** DIRECTIONS FOR THIS TASK **
In the records that follow, how many lines contain the word "browser"? Give only that figure.

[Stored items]
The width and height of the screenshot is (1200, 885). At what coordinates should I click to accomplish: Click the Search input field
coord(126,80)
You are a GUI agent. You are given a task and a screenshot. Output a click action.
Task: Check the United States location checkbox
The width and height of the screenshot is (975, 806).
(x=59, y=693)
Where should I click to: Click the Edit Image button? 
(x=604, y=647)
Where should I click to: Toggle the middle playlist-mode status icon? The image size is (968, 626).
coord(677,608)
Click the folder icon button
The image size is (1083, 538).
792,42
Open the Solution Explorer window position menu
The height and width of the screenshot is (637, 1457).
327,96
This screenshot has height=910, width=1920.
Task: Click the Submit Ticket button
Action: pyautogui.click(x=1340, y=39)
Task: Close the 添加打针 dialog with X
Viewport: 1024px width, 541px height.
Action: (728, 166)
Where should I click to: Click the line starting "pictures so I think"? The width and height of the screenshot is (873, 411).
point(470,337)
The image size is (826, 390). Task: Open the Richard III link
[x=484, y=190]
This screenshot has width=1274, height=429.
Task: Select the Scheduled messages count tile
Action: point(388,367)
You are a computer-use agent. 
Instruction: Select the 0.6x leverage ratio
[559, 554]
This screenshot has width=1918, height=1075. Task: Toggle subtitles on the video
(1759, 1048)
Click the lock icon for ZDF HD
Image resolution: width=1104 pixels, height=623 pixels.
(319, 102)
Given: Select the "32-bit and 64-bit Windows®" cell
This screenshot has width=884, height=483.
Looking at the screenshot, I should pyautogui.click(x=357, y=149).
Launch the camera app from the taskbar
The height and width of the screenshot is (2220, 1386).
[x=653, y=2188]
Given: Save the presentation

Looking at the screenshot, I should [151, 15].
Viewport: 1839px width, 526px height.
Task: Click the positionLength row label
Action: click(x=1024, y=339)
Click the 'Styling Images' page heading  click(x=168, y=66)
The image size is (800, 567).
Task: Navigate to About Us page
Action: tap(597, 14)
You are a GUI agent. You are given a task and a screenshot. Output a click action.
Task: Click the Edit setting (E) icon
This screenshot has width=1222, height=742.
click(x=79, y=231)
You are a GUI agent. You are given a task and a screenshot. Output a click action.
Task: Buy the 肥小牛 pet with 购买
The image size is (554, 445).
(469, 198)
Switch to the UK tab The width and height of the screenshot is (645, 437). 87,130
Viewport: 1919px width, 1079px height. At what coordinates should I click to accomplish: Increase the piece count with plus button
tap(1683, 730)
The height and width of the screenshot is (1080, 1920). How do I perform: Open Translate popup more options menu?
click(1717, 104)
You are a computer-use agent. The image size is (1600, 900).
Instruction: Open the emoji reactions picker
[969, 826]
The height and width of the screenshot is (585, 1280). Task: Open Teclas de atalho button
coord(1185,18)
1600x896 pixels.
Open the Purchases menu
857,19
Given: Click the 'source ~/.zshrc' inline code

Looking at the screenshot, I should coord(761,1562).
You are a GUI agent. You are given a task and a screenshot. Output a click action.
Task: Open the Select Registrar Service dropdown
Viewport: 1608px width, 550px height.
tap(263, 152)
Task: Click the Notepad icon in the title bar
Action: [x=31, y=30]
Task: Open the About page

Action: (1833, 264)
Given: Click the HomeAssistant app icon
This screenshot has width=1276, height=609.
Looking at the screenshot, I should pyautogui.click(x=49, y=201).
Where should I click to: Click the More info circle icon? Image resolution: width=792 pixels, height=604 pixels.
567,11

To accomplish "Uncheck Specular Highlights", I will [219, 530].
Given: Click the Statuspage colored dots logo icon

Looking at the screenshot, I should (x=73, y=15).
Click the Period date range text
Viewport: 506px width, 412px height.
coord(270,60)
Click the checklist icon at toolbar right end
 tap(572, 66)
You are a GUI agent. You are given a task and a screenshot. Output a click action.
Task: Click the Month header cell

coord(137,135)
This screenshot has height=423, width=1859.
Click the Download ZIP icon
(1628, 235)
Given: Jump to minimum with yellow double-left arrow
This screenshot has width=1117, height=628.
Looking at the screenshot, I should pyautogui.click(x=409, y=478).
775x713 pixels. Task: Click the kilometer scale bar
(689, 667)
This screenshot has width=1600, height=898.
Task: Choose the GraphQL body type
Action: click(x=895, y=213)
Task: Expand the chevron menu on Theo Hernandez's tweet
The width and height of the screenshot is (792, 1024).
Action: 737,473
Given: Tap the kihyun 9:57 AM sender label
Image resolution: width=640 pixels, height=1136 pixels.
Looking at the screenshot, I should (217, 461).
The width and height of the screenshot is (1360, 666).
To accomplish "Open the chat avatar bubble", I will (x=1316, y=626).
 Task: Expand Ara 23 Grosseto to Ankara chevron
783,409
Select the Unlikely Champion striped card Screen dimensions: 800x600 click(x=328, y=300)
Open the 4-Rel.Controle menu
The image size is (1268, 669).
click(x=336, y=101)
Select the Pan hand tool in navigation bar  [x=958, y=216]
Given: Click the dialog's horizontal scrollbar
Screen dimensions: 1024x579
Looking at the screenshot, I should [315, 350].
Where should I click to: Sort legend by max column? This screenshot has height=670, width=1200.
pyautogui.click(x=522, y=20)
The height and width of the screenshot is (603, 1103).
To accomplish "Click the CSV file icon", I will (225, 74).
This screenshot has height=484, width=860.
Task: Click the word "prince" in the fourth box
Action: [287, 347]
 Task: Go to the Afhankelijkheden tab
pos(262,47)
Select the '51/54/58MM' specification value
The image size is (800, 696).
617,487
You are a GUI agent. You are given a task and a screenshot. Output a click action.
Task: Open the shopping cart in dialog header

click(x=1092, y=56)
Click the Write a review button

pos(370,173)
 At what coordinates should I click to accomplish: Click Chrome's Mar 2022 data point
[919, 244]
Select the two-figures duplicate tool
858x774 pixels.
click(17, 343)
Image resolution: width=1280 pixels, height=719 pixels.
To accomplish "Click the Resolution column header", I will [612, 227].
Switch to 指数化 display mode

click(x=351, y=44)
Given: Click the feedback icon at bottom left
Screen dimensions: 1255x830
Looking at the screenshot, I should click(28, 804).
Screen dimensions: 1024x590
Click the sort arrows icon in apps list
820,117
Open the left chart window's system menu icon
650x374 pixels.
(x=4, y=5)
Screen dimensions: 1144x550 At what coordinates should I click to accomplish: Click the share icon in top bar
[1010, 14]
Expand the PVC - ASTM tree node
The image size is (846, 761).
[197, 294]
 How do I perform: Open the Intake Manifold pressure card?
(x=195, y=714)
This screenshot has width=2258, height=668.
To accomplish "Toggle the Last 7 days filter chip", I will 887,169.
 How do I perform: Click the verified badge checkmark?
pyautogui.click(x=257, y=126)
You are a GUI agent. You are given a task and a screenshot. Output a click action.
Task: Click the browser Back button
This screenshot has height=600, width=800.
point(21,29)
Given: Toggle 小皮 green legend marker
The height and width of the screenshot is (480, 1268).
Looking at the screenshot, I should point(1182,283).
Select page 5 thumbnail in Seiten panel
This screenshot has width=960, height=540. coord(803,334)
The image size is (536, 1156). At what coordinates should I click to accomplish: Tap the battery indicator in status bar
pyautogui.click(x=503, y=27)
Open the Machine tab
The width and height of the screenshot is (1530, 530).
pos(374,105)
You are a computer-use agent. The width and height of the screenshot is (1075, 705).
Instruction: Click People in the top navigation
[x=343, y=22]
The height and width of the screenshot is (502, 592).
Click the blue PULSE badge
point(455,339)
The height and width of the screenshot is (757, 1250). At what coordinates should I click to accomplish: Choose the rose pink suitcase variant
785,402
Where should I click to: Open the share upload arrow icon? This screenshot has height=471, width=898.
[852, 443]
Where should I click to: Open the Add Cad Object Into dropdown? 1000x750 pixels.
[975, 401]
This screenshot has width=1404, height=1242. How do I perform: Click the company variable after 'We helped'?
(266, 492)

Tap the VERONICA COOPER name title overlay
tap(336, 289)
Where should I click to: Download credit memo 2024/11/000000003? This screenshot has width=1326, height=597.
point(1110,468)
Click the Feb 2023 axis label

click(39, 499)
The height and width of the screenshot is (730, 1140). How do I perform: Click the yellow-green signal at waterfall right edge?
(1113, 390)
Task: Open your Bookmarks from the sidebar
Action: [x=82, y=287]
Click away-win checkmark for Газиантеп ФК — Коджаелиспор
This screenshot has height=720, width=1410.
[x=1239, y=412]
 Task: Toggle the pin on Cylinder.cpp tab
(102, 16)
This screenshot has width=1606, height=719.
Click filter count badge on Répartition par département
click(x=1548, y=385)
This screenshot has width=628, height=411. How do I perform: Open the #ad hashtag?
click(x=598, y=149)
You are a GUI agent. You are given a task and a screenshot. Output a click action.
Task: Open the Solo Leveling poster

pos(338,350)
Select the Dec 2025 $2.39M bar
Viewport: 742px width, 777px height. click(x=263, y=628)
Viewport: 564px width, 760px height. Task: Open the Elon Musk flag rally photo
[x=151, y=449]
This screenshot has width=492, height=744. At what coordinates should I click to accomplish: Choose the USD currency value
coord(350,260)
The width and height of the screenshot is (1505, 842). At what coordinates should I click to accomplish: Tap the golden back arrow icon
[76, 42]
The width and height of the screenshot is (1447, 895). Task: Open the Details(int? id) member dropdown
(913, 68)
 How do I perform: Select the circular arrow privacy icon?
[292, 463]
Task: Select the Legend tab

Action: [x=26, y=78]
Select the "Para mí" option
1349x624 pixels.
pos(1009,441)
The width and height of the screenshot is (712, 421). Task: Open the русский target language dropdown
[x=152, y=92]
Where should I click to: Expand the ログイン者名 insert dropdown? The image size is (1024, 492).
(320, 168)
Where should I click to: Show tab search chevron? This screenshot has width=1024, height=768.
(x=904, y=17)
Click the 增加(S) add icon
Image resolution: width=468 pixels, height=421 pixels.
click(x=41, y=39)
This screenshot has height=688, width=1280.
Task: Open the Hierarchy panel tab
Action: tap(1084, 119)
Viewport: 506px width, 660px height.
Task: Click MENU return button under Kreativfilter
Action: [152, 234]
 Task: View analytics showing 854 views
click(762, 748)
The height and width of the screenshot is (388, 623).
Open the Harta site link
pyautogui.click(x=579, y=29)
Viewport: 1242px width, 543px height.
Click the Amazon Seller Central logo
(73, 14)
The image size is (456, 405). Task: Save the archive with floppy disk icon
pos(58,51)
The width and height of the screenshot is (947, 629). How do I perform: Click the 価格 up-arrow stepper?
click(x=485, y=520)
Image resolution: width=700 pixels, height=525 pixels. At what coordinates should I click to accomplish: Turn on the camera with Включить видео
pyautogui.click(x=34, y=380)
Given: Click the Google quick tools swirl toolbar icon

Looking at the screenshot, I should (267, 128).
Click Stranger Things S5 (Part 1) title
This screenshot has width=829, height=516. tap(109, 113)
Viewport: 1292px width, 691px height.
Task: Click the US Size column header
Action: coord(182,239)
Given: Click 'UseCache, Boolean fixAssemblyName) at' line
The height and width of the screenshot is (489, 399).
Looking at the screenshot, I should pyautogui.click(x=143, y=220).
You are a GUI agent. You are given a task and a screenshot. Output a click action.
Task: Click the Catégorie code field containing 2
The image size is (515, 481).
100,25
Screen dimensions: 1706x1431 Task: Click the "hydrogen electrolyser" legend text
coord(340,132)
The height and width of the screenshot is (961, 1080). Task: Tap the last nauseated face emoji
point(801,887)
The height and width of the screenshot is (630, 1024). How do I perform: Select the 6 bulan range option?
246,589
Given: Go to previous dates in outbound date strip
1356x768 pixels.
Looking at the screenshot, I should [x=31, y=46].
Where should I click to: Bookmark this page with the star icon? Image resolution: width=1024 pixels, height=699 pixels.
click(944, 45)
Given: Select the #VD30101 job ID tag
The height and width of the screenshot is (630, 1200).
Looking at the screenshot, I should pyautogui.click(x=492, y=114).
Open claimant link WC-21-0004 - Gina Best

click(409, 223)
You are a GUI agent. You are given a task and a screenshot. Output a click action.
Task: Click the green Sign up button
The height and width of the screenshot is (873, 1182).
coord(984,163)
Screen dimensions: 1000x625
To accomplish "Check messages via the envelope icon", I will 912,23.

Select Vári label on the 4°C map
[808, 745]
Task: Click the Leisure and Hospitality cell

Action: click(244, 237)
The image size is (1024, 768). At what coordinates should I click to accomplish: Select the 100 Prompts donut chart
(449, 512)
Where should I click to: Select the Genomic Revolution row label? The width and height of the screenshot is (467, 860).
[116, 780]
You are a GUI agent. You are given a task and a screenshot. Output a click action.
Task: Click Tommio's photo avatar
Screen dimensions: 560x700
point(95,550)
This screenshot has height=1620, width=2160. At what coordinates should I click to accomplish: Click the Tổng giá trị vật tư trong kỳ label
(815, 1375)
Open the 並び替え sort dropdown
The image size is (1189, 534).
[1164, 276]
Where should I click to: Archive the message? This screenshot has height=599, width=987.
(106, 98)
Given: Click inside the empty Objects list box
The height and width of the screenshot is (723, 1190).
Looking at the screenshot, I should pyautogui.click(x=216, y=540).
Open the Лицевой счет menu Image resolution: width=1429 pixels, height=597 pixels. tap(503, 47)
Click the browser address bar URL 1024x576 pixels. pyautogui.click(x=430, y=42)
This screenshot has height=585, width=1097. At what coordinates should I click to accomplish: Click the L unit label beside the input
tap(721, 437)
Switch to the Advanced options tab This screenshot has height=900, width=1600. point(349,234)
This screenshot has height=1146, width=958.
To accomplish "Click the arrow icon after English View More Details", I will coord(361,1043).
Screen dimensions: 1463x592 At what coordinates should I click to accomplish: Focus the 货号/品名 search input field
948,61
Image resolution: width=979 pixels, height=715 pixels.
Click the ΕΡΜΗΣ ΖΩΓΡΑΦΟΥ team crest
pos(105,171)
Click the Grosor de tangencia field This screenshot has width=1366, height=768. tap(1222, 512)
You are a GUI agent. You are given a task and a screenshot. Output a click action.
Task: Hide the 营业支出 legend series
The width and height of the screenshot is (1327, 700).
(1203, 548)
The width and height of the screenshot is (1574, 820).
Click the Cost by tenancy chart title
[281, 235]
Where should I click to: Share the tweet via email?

** RESULT BELOW **
2